Pasaron los años, y eventualmente, falleció el esposo de Soledad. Lo enterraron en una parcela de tierra que habían comprado para los dos—para enterrar a Soledad junta con su esposo. Soledad ya no pudo mantenerse, ni a su hija. Cuando se casó, Ximena resolvió seguir el camino de sus hermanas, y se llevó su madre con ella. Soledad tuvo que abandonar a su rancho, a su hogar. Se mudó para una tierra extraña, donde las personas no hablaban su idioma, y ella no hablaba el de ellos. Ella nunca hizo el esfuerzo para aprender ese idioma lleno de palabras venenosas. Soledad sabía que ellos, las personas de esta tierra, jamás harían el intento de aprender el suyo. Sólo hicieron el intento de extinguirlo. Dormida, Soledad sentía sus susurros lentamente borrando las palabras de su memoria. Ellos quisieron ser ignorantes sobre su existencia, entonces ella eligió ser igual de ignorante. Eran vecinos, pero desconocidos por completo.

Fue aquí, en esta tierra extraña, donde Soledad aprendió que cada vida tiene un precio. Uno paga esa deuda con su cuerpo. Descubrió que, sí, existen cadáveres vivos, cuerpos jodidos con mentes hinchadas y huesos destruidos. Y esas ojeras … Soledad realmente nunca había visto ojeras así hasta que llegó aquí. Se espantó cuando se dió cuenta que le estaban saliendo ojeras así a ella. Eran una premonición, un síntoma, de la muerte. 

Los muertos andan en todas partes—la mayoría de ellos se dirigen en sus carros, que aprendieron a querer desde muy chiquitos. Participan en este ciclo perpetual de seguir las reglas. Aprendieron muy jóvenes a obedecer. Así, estos cuerpos desgastados con cerebros vacíos no necesitan que alguien los esté ordenando. Ellos mismos se regulan porque no conocen otra forma de vivir. Viven con miedo de la muerte, pero no tienen ni idea que ya han muerto. Tienen miedo del infierno sin darse cuenta que ya están ahí. 
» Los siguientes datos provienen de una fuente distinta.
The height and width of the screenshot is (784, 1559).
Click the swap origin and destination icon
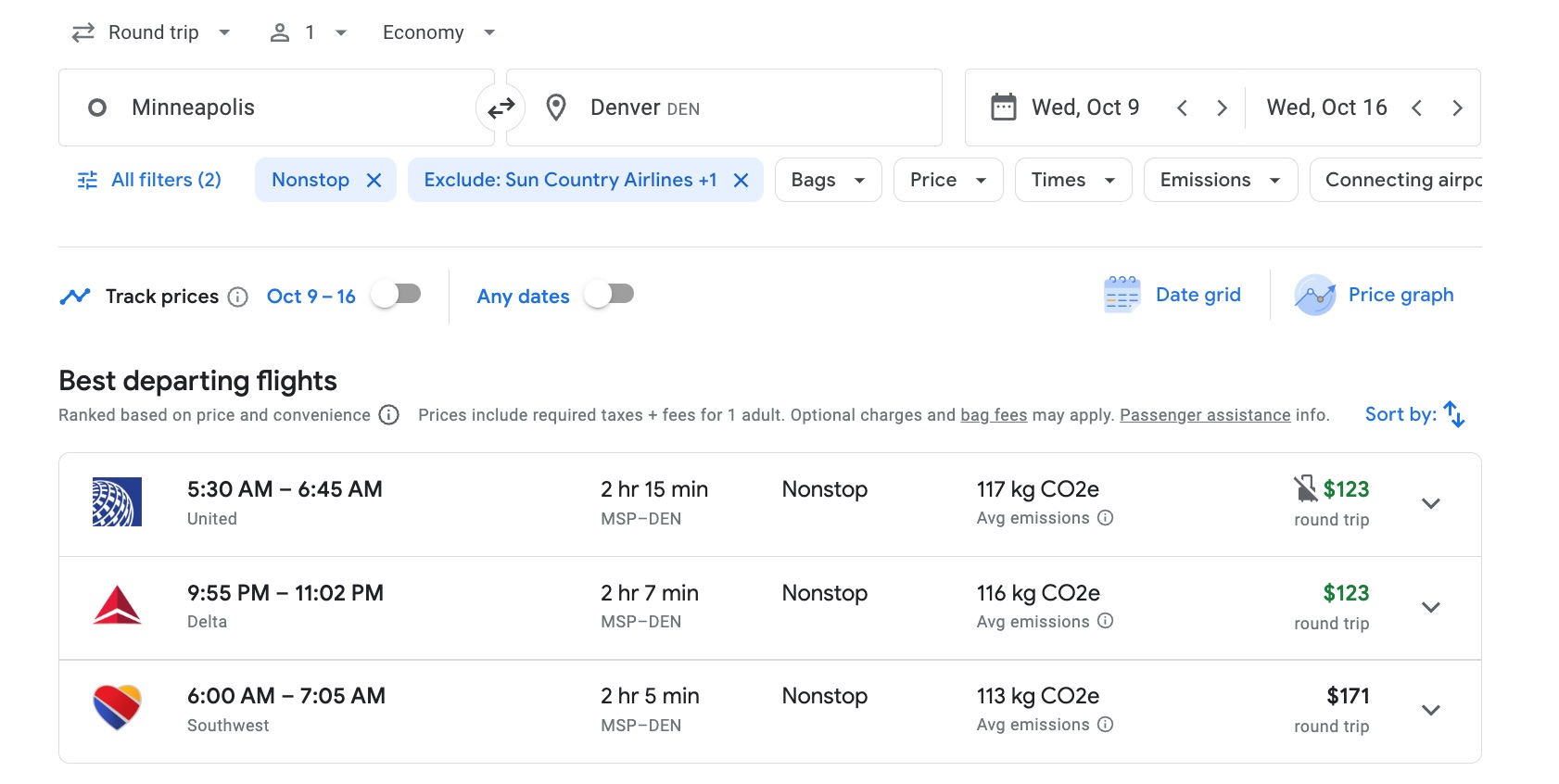[x=501, y=107]
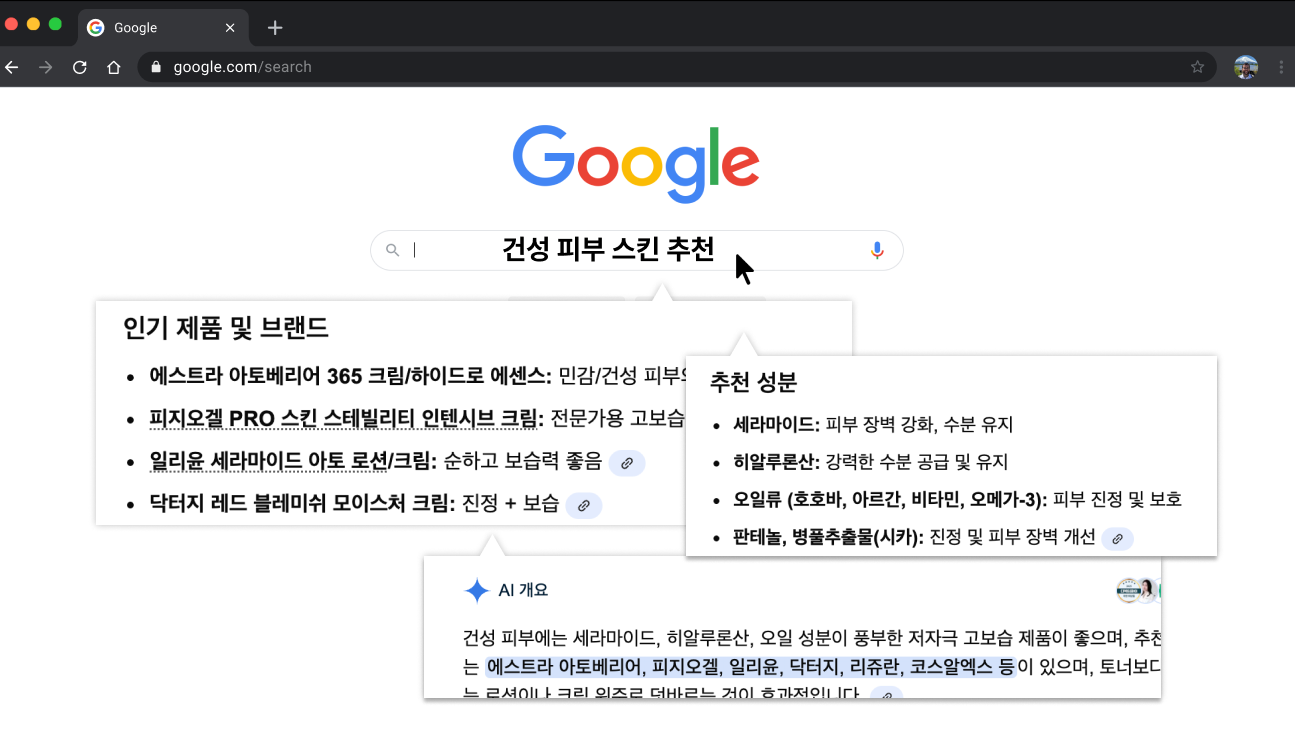
Task: Click the Google logo
Action: point(636,163)
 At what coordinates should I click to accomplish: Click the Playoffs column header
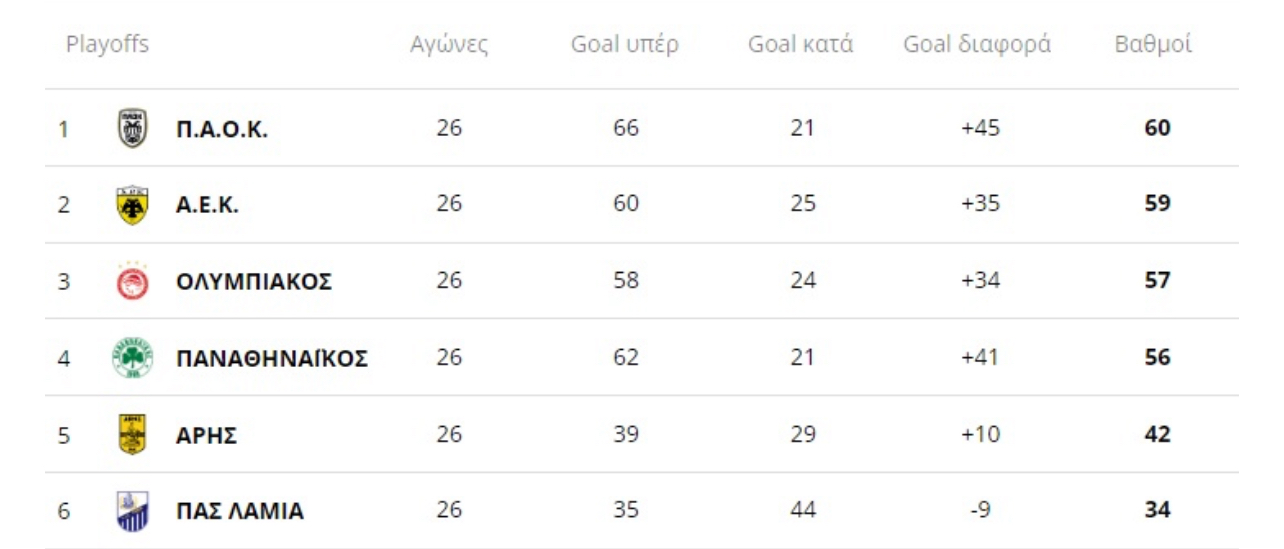tap(107, 45)
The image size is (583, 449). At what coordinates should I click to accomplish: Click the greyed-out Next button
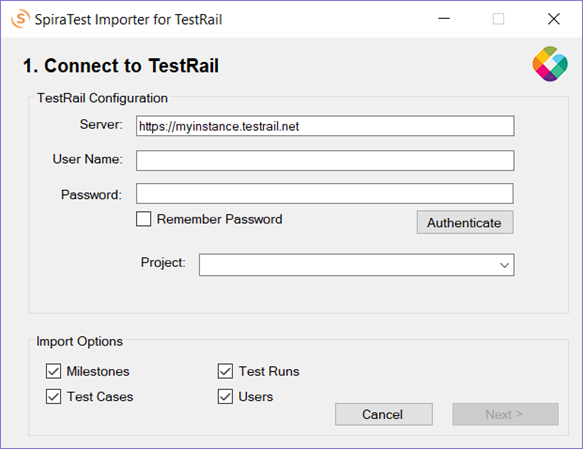(x=505, y=414)
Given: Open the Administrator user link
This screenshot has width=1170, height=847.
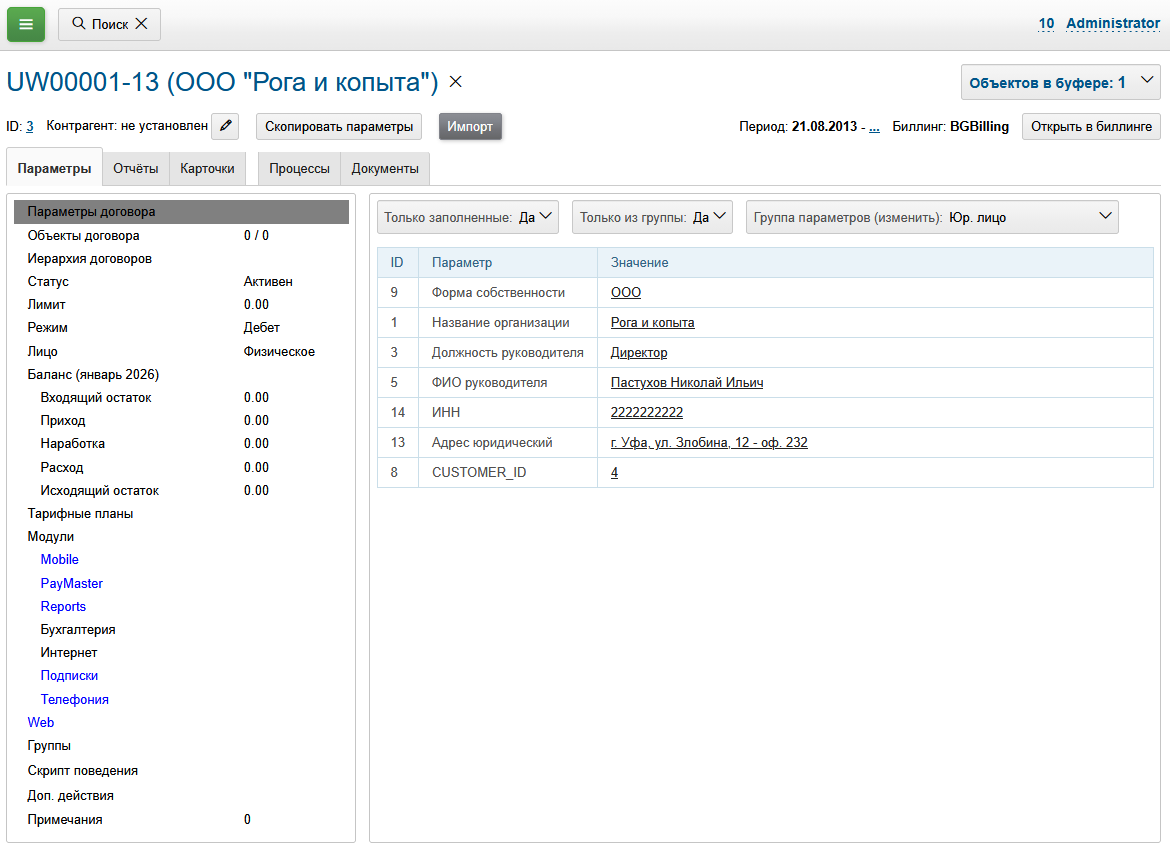Looking at the screenshot, I should (x=1112, y=23).
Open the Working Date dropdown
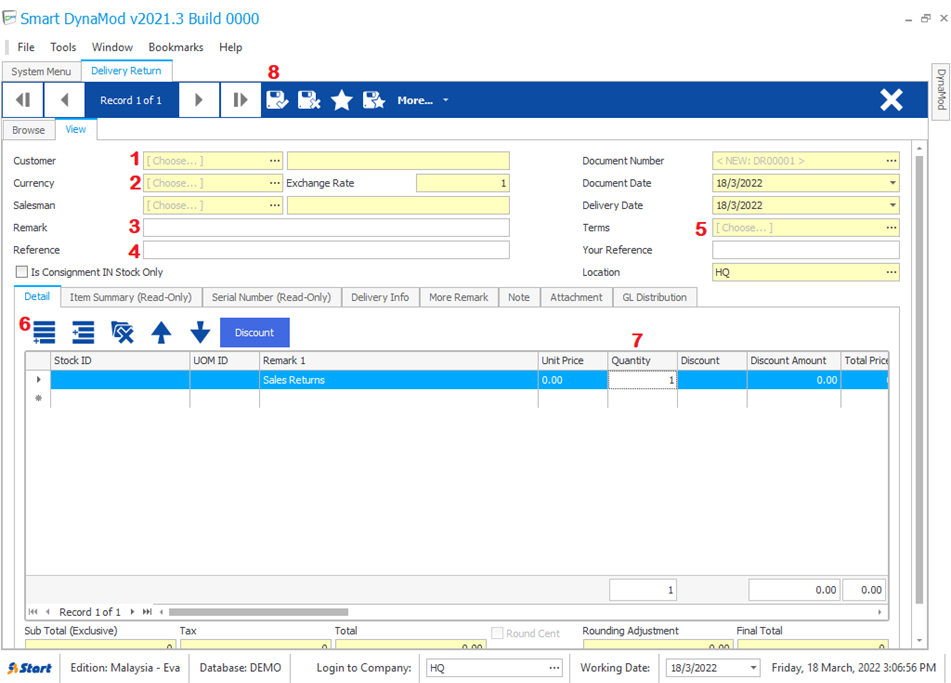This screenshot has height=683, width=951. click(752, 668)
Desde que llegaron, empezó a crecer un odio en la familia. Soledad se dió cuenta que los padres desaprendieron la paciencia con los hijos. Sus cuerpos siempre estaban tan cansados que solamente podían hablarles a sus hijos con palabras gritadas. Empezaron a vivir sus vidas corrigiendolos, enseñándoles a obedecer. Al final de cuentas, algun dia, los hijos tendrían que desgastar sus cuerpos también. Era mejor enseñarles ese dolor desde chiquitos, para que no se sorprendieran tanto cuando fueran adultos. 

Soledad siempre sabía que esa ideología dolorosa resultaría en pura tragedia. Un ejemplo: en un momento de cansancio, Josseline no percibió que su hijo, que tenía apenas tres años de edad, se salió de la casa. Se metió en la piscina que acababan de construir en su casa enorme, en la Ciudad de Ascensión. Se ahogó, justamente una semana después de su baptismo. Ese momento marcó el organismo de Josseline con sufrimiento.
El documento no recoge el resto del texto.